(Data excerpts)
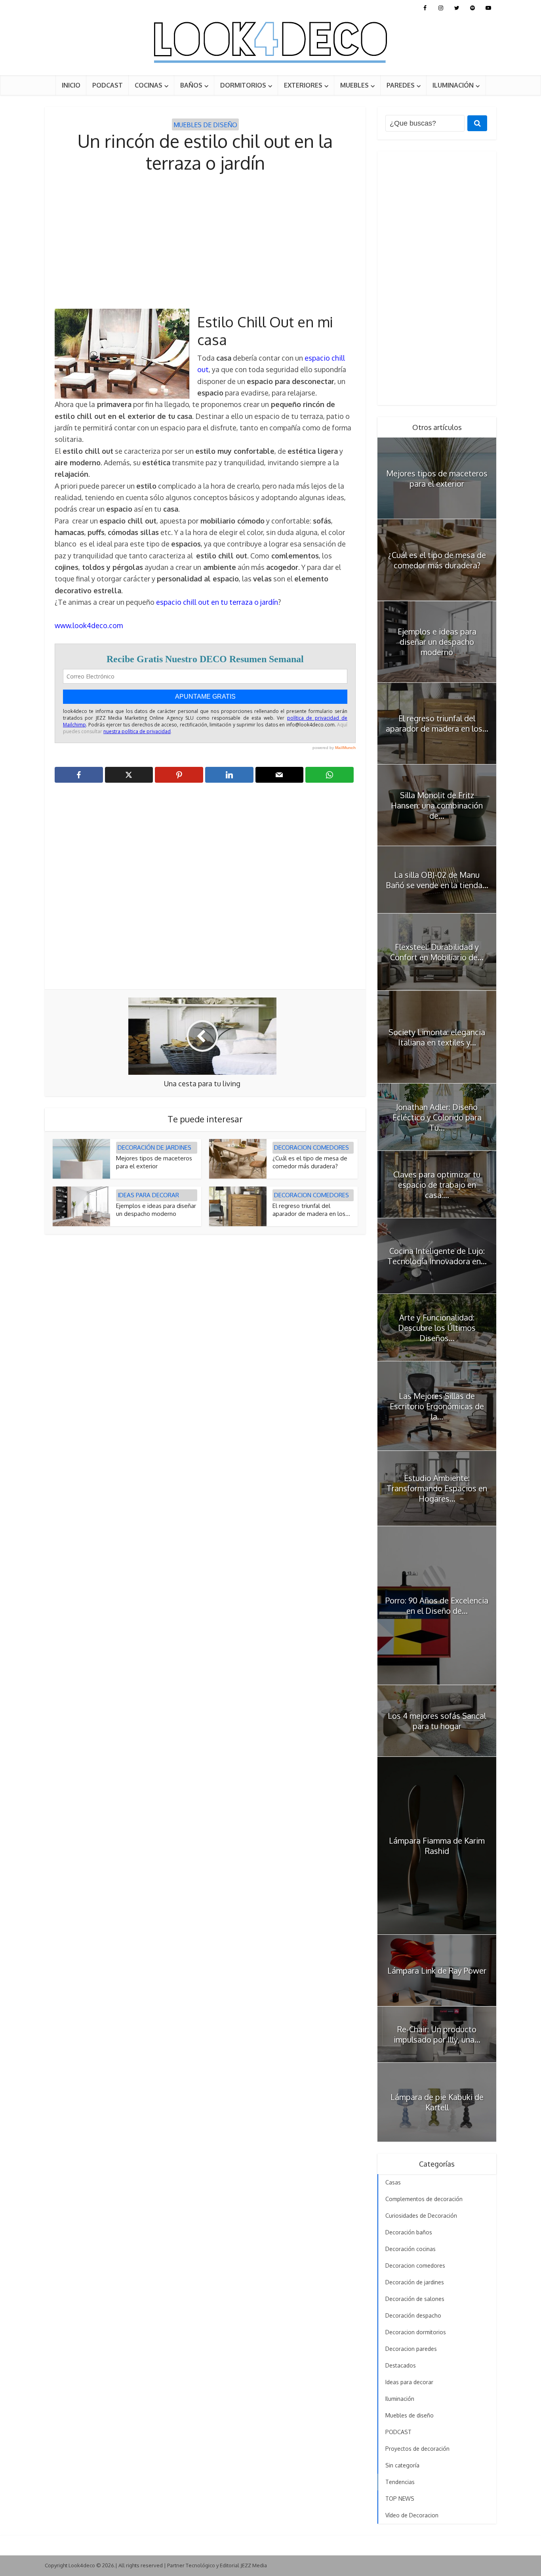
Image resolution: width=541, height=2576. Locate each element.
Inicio (71, 85)
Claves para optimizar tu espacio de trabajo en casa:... (436, 1184)
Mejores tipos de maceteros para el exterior (154, 1162)
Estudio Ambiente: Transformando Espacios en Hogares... (437, 1488)
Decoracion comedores (311, 1147)
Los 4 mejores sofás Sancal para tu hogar (437, 1720)
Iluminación (453, 85)
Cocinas (148, 85)
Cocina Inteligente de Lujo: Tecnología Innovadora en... (437, 1256)
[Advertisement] (205, 241)
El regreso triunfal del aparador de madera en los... (311, 1209)
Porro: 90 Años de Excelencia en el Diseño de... (436, 1605)
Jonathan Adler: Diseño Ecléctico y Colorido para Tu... (437, 1117)
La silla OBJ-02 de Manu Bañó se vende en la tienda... (437, 879)
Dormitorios (243, 85)
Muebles (354, 85)
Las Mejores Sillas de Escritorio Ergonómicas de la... (437, 1406)
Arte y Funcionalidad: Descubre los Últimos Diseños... (437, 1327)
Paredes (401, 85)
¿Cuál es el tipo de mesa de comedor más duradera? (309, 1162)
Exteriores (303, 85)
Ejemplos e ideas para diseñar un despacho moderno (156, 1209)
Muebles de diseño (205, 125)
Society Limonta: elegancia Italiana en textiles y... (437, 1037)
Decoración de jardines (154, 1147)
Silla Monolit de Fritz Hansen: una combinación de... (437, 805)
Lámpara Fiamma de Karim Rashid (437, 1845)
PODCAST (107, 85)
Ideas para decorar (148, 1195)
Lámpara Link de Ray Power (436, 1970)
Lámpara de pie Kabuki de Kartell (437, 2102)
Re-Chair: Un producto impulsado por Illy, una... (437, 2034)
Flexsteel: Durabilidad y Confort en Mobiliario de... (437, 952)
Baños (191, 85)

_Exercise goal_.
Note each line above that holds "Lámpara", then copy all of them.

_Answer to the exercise_.
Lámpara Fiamma de Karim Rashid (437, 1845)
Lámpara Link de Ray Power (436, 1970)
Lámpara de pie Kabuki de Kartell (437, 2102)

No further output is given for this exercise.